# Walter Woods Amplification



## phaeded0ut (Jul 17, 2009)

Dear all,

This has come up in another thread and thought that I'd at least start a new thread in the proper location to talk about thoughts and whimsy of Walter Woods Bass amplifiers. Had a slight "senior moment" a while back when asked about such things (couldn't remember his name for the life of me) and hope to make up for it, now.

Recent thread where it was brought up (to keep this in context, it had to deal with folks who are not fans of the internet as to why it was brought up):
http://www.sevenstring.org/forum/ex...lto-guitars-in-action-and-some-history-2.html

Apparently, these guys sell them:
LstWalterWoods

Here's a site that has some of his model lines through the years:
HUBERT'S TUBE AMPS - WALTER WOODS 

Again, I have to stress, his are some of the most clean and warm amplifiers I've ever had the luck of using in a live or studio (this was the actual case) environment. Most folks tend to use these with uprights, but I found them to work exceptionally well with my Steinberger XP-5A and CR-5. 
Eden cabs work exceptionally well with them. 

This is another moment, where I wish that RMC produced upright bass pickups as these would work incredibly well together.

Hope that you enjoy (by the by, no NASA funding or parts were used in any of this posting).


----------



## phaeded0ut (Jul 25, 2009)

Here's a site that gives Walter's current phone number: 760-772-7952

Walter Woods | Double Bass Guide


----------



## TaronKeim (Aug 2, 2009)

A few jazz guys in NYC use his amps for their archtops as well - apparently they have amazing sonic reproduction - Adam Rogers is one such guitarist.

_TJK*


----------



## TemjinStrife (Aug 2, 2009)

How would you say they compare to Eden's WT series? I have a WT400 and have yet to play anything that could beat it, but I'm a little intrigued by these.


----------



## phaeded0ut (Aug 3, 2009)

Eden's WT* line are really happening and would recommend these next after a Walter Woods amp. I know in the past I've supported the Euphonic Audio iAmp line in these forums, but have found that the Eden line (which are for some odd reason a bit more difficult to try out/purchase in the DC area) are much better at recreating what is being played on the instrument (have a few friends with Eden's amps and cabs). 

Walter Woods amps are more "subtle" than Eden's ware, if that helps. They seem to have a bit more broad range of what they can and can't handle relative to the few Edens I've tried out a few years back. I loathe using these descriptions, but Walter Woods amps are "warmer" than Edens, too; they have more in common with upper end clean tube amplifiers than they do with solid state amplifiers tonally. 
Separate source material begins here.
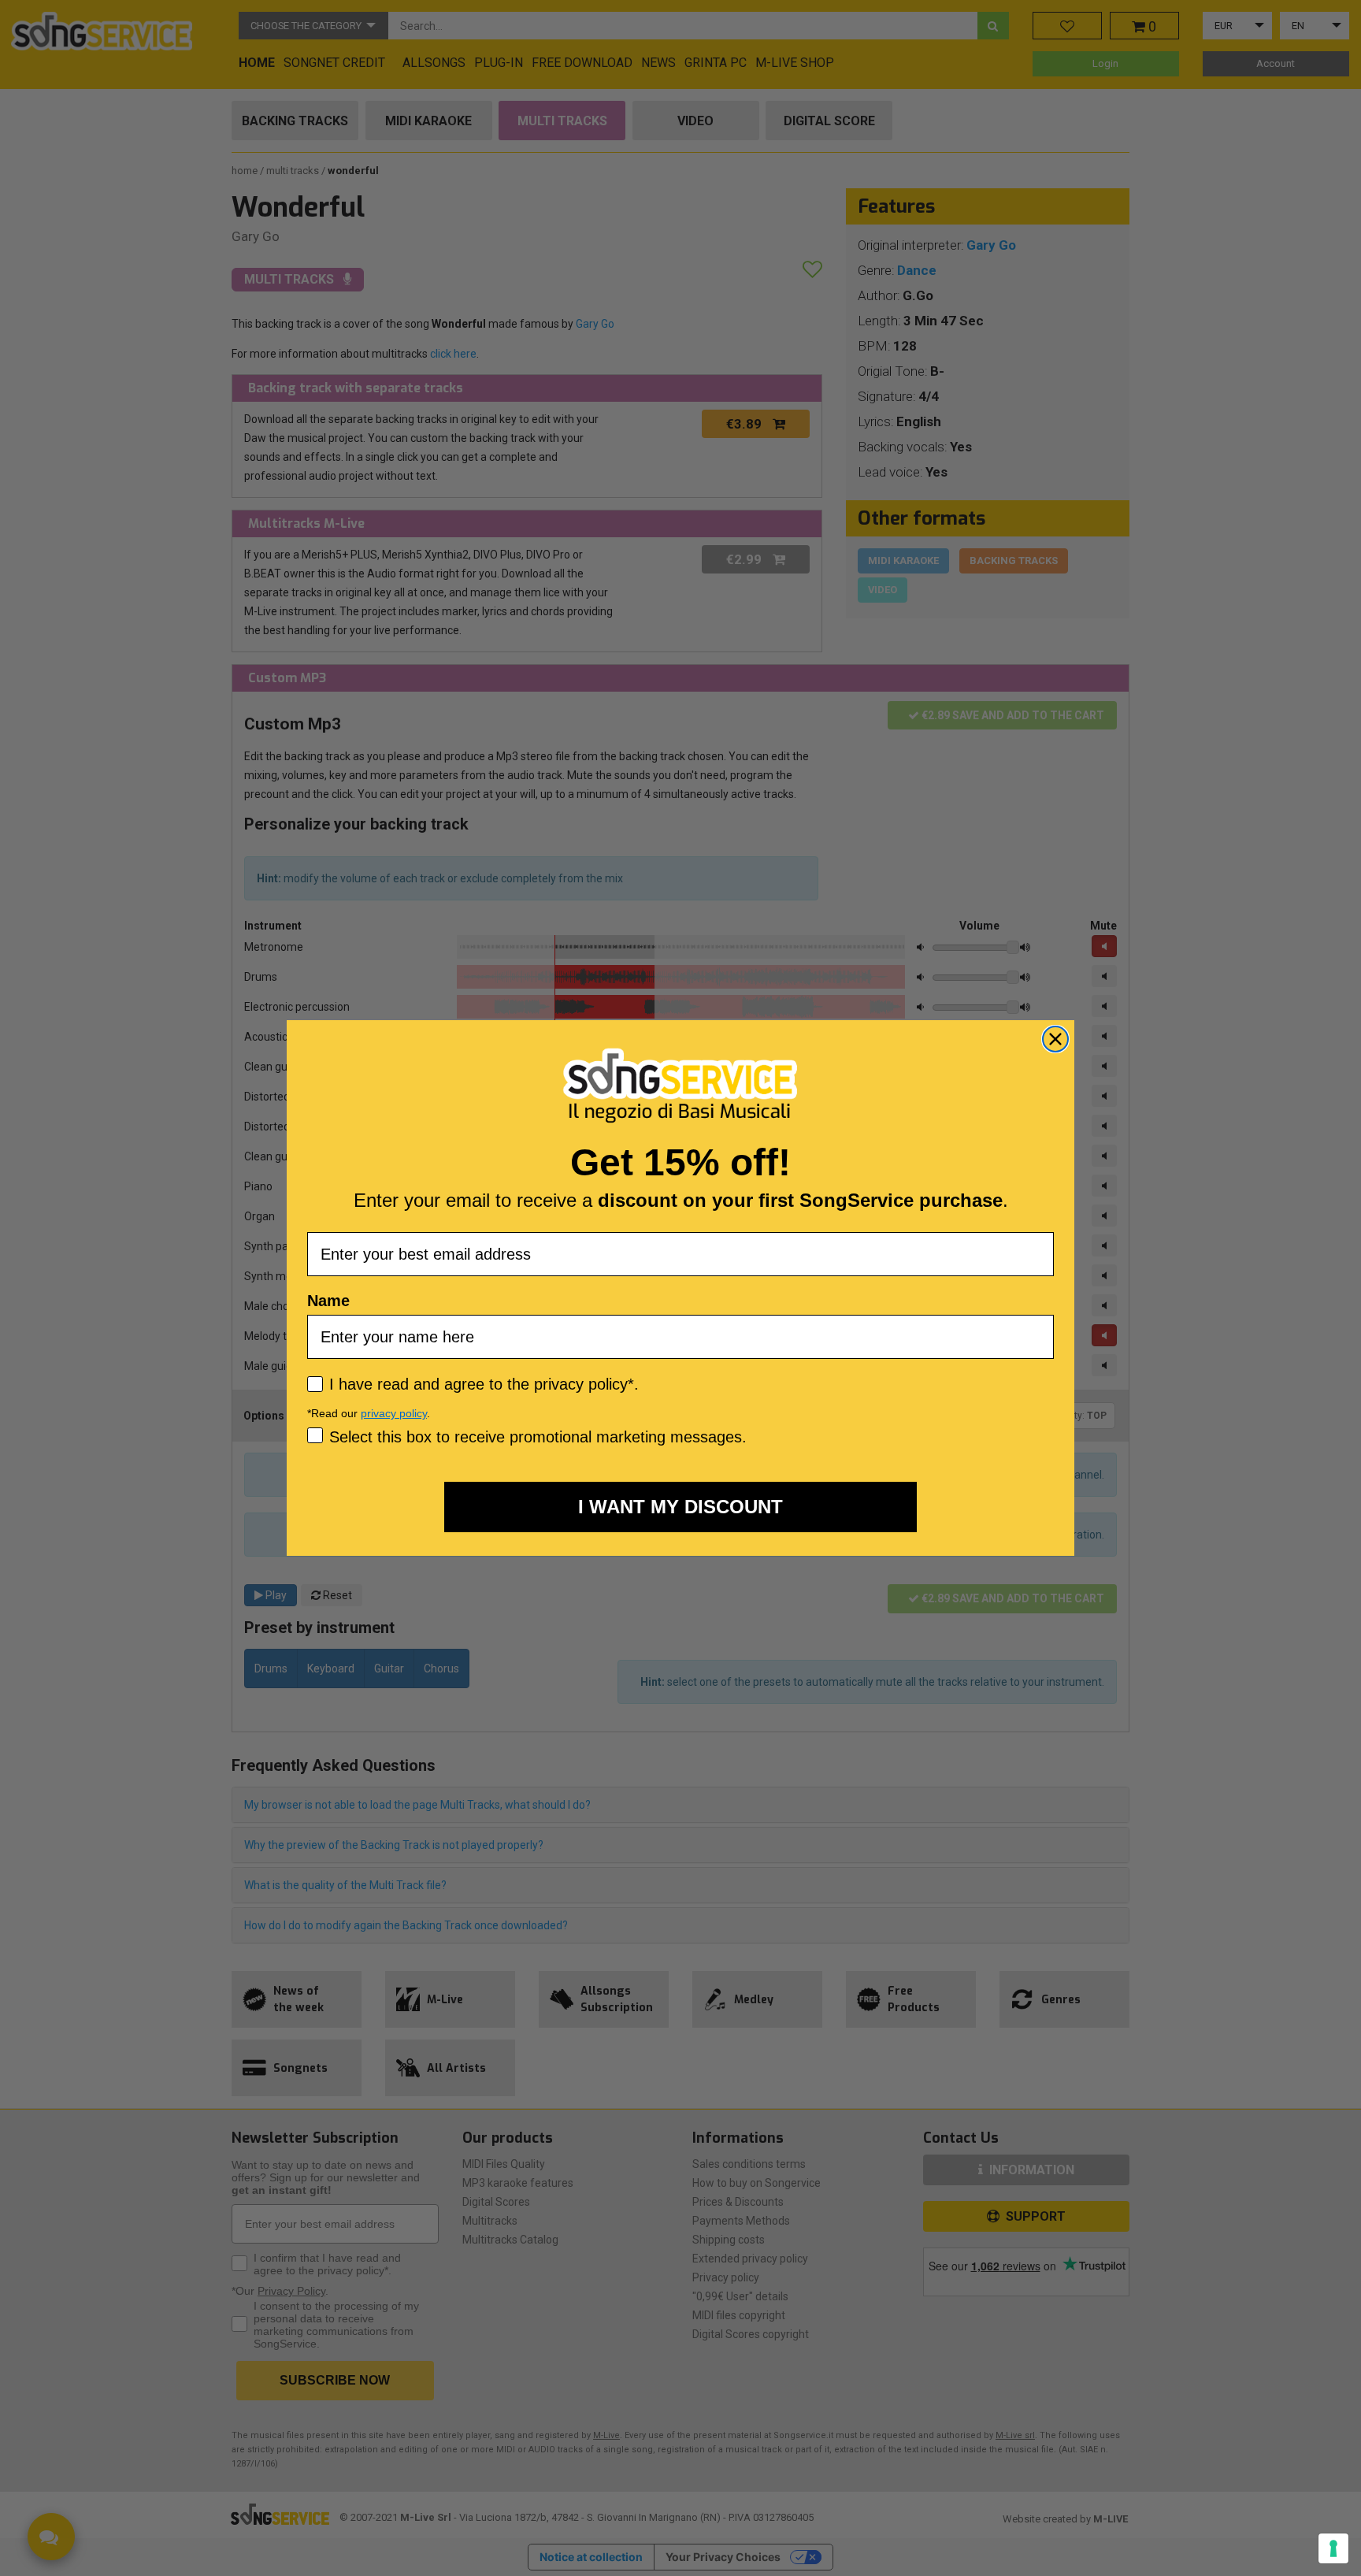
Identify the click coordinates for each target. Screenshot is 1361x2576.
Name (328, 1300)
Where the Walter Woods amps really shine is being able to amplify two channels at one time whether piezo or magnetic pickups and a microphone (this is what the newer models are really designed around, vs. the older ones using two microphones) cleanly with a tiny fraction of the distortion produced by other amplifiers out there. Clean, defined (without a loss in midrange or treble) tones are what you'll get from one of these amplifiers, if you're looking for compression, distortion, phasing, etc. , ... it's best to look elsewhere. 

Another thing to note, is that each amp is "custom" made for the individual purchasing it, think of this as being different tweaks to what type of instrument is going to be used primarily with this amp.

I've re-written this portion a couple of times, as I wasn't happy with how I was phrasing what I wanted to say; if you go from clean to compressed/distorted bass playing then you'll have that flexibility with Eden's amps for gigging/recording. If you play cleanly with little to no distortion, and little to no compression, then I'd recommend going with a Walter Woods amp. Extended range instruments also benefit a bit more from the Walter Woods side with the above caveats, simply because you're not having to go out and buy multiple amplifiers (if you've a multi-output instrument like most Chapman Sticks, Warr Guitars or Stereo Instruments).

Hope this helps.


----------